O governo Lula jogou com o ministro do STF Flávio Dino para conseguir que os recursos destinados ao enfrentamento das queimadas possam ser contabilizados fora da meta fiscal deste ano.
O governo reclama com razão de que os parlamentares usurpam a sua função de executar os recursos do Orçamento com as crescentes emendas, mas a dobradinha orçamentária com o STF nada mais é do que um atropelo para substituir o papel do Congresso.
A articulação desmonta a pregação lulista de harmonia entre os Poderes, rende mais um foco de atrito com o Congresso e confirma que falta racionalidade em Brasília.
O governo não precisava de autorização do STF para pedir ao Congresso a abertura do crédito extraordinário (fora do teto de gastos) e adotar as medidas necessárias ao combate dos incêndios.
O problema para Lula é que esses recursos, pela regra do arcabouço, mesmo fora do limite de gastos, têm que ser contabilizados na meta fiscal —a não ser que o Congresso aprove uma exceção da meta fiscal, como aconteceu com o dinheiro empregado após as enchentes no Rio Grande do Sul.
Autorizar essa exceção, sem o aval do Congresso, foi o que o ministro Flávio Dino fez com uma canetada.
O governo precisa tirar as amarras das regras porque não tem margem de manobra no Orçamento. Se a equipe econômica estivesse mirando o centro da banda de meta fiscal, poderia usar agora na emergência dos incêndios a margem de tolerância do arcabouço (de 0,25 ponto porcentual do PIB) para acomodar esse tipo de despesa emergencial.
Sem reserva no Orçamento, Lula teria de anunciar um congelamento maior de despesas nos próximos dias para cumprir a meta de déficit zero. A associação entre o STF e o Executivo dá uma salvaguarda ao governo para não precisar fazer um corte maior.
O que não está claro até agora é como o Ministério da Fazenda vai agir. Caberá ao governo definir o valor do crédito extraordinário e editar uma MP (medida provisória). Interlocutores da coluna afirmam que o presidente do Senado, Rodrigo Pacheco (PSD-MG), tem sido aconselhado a devolver a MP quando ela chegar ao Congresso. Apesar disso, será difícil os parlamentares agirem contra em meio à comoção do país em chamas.
Até a sexta-feira (13), integrantes da equipe do ministro Fernando Haddad mostravam desconhecimento sobre a intenção de Dino, embora despacho do ministro do STF já tivesse sinalizado a sua intenção de deixar os recursos fora das regras fiscais, a despeito de alerta da consultoria jurídica junto ao Ministério do Planejamento.
A curto prazo, a esdrúxula decisão de Dino pode até ser boa para o governo. Mas Lula está tirando mais um naco da credibilidade do arcabouço fiscal e indicando que ele não acredita na regra fiscal.
Com uma ferramenta poderosa como o crédito extraordinário, falar em urgência a cada esquina significa renunciar ao planejamento orçamentário.

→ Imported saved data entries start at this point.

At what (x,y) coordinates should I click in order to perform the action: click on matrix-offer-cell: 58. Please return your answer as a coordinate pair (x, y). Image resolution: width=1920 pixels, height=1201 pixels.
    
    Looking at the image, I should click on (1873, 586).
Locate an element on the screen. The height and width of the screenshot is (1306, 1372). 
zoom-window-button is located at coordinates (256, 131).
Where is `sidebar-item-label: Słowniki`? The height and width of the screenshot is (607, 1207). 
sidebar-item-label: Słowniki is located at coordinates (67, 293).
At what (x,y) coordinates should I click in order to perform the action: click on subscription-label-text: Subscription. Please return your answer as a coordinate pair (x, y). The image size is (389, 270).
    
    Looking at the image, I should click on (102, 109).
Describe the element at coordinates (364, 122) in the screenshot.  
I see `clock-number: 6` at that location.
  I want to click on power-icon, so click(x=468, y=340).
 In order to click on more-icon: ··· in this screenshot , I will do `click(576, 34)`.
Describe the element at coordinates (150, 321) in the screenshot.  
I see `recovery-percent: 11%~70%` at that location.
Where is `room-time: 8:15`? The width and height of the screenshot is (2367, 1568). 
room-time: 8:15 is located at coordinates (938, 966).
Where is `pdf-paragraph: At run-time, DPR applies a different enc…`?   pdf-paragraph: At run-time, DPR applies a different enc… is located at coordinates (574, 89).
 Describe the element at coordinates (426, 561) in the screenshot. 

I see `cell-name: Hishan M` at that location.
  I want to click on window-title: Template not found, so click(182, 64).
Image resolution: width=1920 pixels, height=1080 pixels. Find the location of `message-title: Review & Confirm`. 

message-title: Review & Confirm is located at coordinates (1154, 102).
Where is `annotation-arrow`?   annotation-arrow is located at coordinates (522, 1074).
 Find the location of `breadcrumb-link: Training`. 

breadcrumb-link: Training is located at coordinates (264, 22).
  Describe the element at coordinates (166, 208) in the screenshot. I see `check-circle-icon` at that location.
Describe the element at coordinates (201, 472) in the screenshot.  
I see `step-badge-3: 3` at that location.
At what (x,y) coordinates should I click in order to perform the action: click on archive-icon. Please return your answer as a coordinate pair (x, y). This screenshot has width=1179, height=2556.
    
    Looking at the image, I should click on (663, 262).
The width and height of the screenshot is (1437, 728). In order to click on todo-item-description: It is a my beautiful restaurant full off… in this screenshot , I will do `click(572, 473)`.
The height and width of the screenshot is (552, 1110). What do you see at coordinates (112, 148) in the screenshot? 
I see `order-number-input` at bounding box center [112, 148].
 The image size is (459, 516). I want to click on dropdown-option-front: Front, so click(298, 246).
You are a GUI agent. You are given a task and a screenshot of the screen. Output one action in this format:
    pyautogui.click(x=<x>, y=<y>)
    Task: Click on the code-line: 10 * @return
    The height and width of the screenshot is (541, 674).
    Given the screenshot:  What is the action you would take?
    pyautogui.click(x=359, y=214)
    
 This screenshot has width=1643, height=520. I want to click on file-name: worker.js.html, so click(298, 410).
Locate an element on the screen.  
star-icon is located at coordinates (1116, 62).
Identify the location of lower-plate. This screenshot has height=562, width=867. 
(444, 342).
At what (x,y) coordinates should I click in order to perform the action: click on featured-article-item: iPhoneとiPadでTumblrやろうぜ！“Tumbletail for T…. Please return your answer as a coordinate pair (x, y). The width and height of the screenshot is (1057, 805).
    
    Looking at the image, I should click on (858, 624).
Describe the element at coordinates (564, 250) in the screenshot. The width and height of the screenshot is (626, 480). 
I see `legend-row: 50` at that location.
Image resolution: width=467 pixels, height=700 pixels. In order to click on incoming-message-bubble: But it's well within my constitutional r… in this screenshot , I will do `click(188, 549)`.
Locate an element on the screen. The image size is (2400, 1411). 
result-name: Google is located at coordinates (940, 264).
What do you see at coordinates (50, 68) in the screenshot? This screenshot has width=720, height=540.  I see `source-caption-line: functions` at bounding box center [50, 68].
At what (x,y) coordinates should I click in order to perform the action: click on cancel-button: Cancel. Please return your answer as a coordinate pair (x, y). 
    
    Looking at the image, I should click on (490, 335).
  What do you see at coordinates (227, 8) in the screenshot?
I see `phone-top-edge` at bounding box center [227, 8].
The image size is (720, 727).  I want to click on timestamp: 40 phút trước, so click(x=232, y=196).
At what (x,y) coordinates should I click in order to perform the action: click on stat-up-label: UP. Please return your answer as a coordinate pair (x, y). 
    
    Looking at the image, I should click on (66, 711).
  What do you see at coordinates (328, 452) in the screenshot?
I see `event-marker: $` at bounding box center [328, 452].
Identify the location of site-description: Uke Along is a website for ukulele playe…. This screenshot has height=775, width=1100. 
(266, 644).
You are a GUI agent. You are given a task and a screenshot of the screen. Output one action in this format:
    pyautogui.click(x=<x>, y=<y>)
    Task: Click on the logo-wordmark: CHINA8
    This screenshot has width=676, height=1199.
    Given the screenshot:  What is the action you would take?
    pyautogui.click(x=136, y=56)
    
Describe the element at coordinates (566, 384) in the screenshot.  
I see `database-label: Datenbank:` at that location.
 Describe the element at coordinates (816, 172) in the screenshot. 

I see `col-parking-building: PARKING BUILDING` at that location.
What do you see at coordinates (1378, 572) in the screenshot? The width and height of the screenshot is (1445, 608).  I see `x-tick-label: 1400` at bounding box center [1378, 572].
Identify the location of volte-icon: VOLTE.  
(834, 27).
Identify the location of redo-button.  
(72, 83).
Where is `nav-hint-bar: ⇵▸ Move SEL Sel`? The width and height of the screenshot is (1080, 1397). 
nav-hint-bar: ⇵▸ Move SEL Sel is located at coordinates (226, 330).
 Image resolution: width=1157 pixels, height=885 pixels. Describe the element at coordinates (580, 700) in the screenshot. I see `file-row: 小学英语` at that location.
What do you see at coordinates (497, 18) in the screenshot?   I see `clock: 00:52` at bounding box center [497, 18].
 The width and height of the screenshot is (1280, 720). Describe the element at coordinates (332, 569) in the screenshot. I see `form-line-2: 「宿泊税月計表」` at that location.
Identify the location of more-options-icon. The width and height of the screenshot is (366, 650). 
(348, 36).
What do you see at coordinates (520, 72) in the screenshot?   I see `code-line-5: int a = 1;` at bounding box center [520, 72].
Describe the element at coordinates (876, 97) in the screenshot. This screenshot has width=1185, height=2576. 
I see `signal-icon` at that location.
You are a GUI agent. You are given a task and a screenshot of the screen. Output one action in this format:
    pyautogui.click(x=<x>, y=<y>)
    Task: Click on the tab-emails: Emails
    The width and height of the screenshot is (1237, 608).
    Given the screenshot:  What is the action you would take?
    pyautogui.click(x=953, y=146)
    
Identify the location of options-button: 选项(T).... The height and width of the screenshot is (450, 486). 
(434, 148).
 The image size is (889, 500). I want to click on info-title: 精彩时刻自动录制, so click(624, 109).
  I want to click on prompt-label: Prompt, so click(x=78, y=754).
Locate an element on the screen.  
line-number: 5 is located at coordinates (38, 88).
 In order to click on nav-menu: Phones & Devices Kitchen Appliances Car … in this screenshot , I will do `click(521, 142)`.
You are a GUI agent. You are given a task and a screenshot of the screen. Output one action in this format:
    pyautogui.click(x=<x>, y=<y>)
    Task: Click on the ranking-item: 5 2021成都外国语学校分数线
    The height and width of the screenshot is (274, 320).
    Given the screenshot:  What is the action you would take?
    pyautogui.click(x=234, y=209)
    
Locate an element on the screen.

Tudo é urgente para quem não faz planejamento. Quem não planeja, no fundo, fabrica a urgência. O governo está na cadeira há 20 meses. Descobriu agora que a Defesa Civil não funciona? Por que não colocou dinheiro no Orçamento?
Essa história faz lembrar o prefeito do interior que não fazia licitação para comprar medicamentos para o posto de saúde da cidade esperando o juiz da comarca dar a ordem e a prefeitura correr para fazer um contrato emergencial sem licitação.
Afinal, nesses casos, urgência é urgência.